**EXERCISE**: Output every line of the entries below as a JSON list of strings, one string per line, leaving out blank lines.
>>>>
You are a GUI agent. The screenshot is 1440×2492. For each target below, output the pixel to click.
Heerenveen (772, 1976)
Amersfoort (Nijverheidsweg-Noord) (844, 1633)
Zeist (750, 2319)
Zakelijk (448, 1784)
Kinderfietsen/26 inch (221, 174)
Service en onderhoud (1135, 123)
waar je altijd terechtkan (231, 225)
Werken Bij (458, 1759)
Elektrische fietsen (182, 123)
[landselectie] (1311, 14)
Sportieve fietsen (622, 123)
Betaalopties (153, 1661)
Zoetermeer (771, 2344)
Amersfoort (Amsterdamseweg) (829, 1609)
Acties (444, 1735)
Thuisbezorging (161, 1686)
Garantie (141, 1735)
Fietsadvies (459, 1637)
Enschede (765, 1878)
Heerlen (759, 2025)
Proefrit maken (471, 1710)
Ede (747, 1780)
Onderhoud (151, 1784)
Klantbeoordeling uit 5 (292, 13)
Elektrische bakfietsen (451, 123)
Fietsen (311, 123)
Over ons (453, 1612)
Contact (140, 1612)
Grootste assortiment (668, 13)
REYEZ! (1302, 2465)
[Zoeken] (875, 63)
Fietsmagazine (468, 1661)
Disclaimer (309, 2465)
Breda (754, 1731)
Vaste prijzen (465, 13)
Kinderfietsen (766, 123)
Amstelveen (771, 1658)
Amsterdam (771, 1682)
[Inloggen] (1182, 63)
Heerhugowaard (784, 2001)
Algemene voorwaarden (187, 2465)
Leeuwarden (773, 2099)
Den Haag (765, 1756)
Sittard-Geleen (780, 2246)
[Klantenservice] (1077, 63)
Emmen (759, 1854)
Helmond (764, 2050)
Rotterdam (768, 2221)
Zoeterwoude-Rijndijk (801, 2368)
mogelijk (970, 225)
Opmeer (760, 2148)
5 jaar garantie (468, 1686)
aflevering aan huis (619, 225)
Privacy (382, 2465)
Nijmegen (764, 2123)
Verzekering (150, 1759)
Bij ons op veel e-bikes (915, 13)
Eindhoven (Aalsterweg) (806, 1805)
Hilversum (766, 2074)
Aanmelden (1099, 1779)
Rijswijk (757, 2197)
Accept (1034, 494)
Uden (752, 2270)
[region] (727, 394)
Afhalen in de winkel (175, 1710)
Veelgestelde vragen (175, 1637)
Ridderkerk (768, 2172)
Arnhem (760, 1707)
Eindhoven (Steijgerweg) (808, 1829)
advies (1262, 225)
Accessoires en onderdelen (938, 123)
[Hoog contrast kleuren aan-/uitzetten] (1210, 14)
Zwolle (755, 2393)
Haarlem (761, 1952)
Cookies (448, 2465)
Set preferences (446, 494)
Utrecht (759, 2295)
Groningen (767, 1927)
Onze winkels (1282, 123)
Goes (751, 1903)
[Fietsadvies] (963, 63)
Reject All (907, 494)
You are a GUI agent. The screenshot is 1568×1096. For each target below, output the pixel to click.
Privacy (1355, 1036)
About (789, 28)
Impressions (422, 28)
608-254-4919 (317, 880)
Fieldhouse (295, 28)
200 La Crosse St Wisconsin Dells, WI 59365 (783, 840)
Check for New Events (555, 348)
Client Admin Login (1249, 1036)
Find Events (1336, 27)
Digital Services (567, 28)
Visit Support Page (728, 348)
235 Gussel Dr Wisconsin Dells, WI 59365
<<<<
**THE COMPLETED TASK**:
[
  "You are a GUI agent. The screenshot is 1440×2492. For each target below, output the pixel to click.",
  "Heerenveen (772, 1976)",
  "Amersfoort (Nijverheidsweg-Noord) (844, 1633)",
  "Zeist (750, 2319)",
  "Zakelijk (448, 1784)",
  "Kinderfietsen/26 inch (221, 174)",
  "Service en onderhoud (1135, 123)",
  "waar je altijd terechtkan (231, 225)",
  "Werken Bij (458, 1759)",
  "Elektrische fietsen (182, 123)",
  "[landselectie] (1311, 14)",
  "Sportieve fietsen (622, 123)",
  "Betaalopties (153, 1661)",
  "Zoetermeer (771, 2344)",
  "Amersfoort (Amsterdamseweg) (829, 1609)",
  "Acties (444, 1735)",
  "Thuisbezorging (161, 1686)",
  "Garantie (141, 1735)",
  "Fietsadvies (459, 1637)",
  "Enschede (765, 1878)",
  "Heerlen (759, 2025)",
  "Proefrit maken (471, 1710)",
  "Ede (747, 1780)",
  "Onderhoud (151, 1784)",
  "Klantbeoordeling uit 5 (292, 13)",
  "Elektrische bakfietsen (451, 123)",
  "Fietsen (311, 123)",
  "Over ons (453, 1612)",
  "Contact (140, 1612)",
  "Grootste assortiment (668, 13)",
  "REYEZ! (1302, 2465)",
  "[Zoeken] (875, 63)",
  "Fietsmagazine (468, 1661)",
  "Disclaimer (309, 2465)",
  "Breda (754, 1731)",
  "Vaste prijzen (465, 13)",
  "Kinderfietsen (766, 123)",
  "Amstelveen (771, 1658)",
  "Amsterdam (771, 1682)",
  "[Inloggen] (1182, 63)",
  "Heerhugowaard (784, 2001)",
  "Algemene voorwaarden (187, 2465)",
  "Leeuwarden (773, 2099)",
  "Den Haag (765, 1756)",
  "Sittard-Geleen (780, 2246)",
  "[Klantenservice] (1077, 63)",
  "Emmen (759, 1854)",
  "Helmond (764, 2050)",
  "Rotterdam (768, 2221)",
  "Zoeterwoude-Rijndijk (801, 2368)",
  "mogelijk (970, 225)",
  "Opmeer (760, 2148)",
  "5 jaar garantie (468, 1686)",
  "aflevering aan huis (619, 225)",
  "Privacy (382, 2465)",
  "Nijmegen (764, 2123)",
  "Verzekering (150, 1759)",
  "Bij ons op veel e-bikes (915, 13)",
  "Eindhoven (Aalsterweg) (806, 1805)",
  "Hilversum (766, 2074)",
  "Aanmelden (1099, 1779)",
  "Rijswijk (757, 2197)",
  "Accept (1034, 494)",
  "Uden (752, 2270)",
  "[region] (727, 394)",
  "Afhalen in de winkel (175, 1710)",
  "Veelgestelde vragen (175, 1637)",
  "Ridderkerk (768, 2172)",
  "Arnhem (760, 1707)",
  "Eindhoven (Steijgerweg) (808, 1829)",
  "advies (1262, 225)",
  "Accessoires en onderdelen (938, 123)",
  "[Hoog contrast kleuren aan-/uitzetten] (1210, 14)",
  "Zwolle (755, 2393)",
  "Haarlem (761, 1952)",
  "Cookies (448, 2465)",
  "Set preferences (446, 494)",
  "Utrecht (759, 2295)",
  "Groningen (767, 1927)",
  "Onze winkels (1282, 123)",
  "Goes (751, 1903)",
  "[Fietsadvies] (963, 63)",
  "Reject All (907, 494)",
  "You are a GUI agent. The screenshot is 1568×1096. For each target below, output the pixel to click.",
  "Privacy (1355, 1036)",
  "About (789, 28)",
  "Impressions (422, 28)",
  "608-254-4919 (317, 880)",
  "Fieldhouse (295, 28)",
  "200 La Crosse St Wisconsin Dells, WI 59365 (783, 840)",
  "Check for New Events (555, 348)",
  "Client Admin Login (1249, 1036)",
  "Find Events (1336, 27)",
  "Digital Services (567, 28)",
  "Visit Support Page (728, 348)",
  "235 Gussel Dr Wisconsin Dells, WI 59365"
]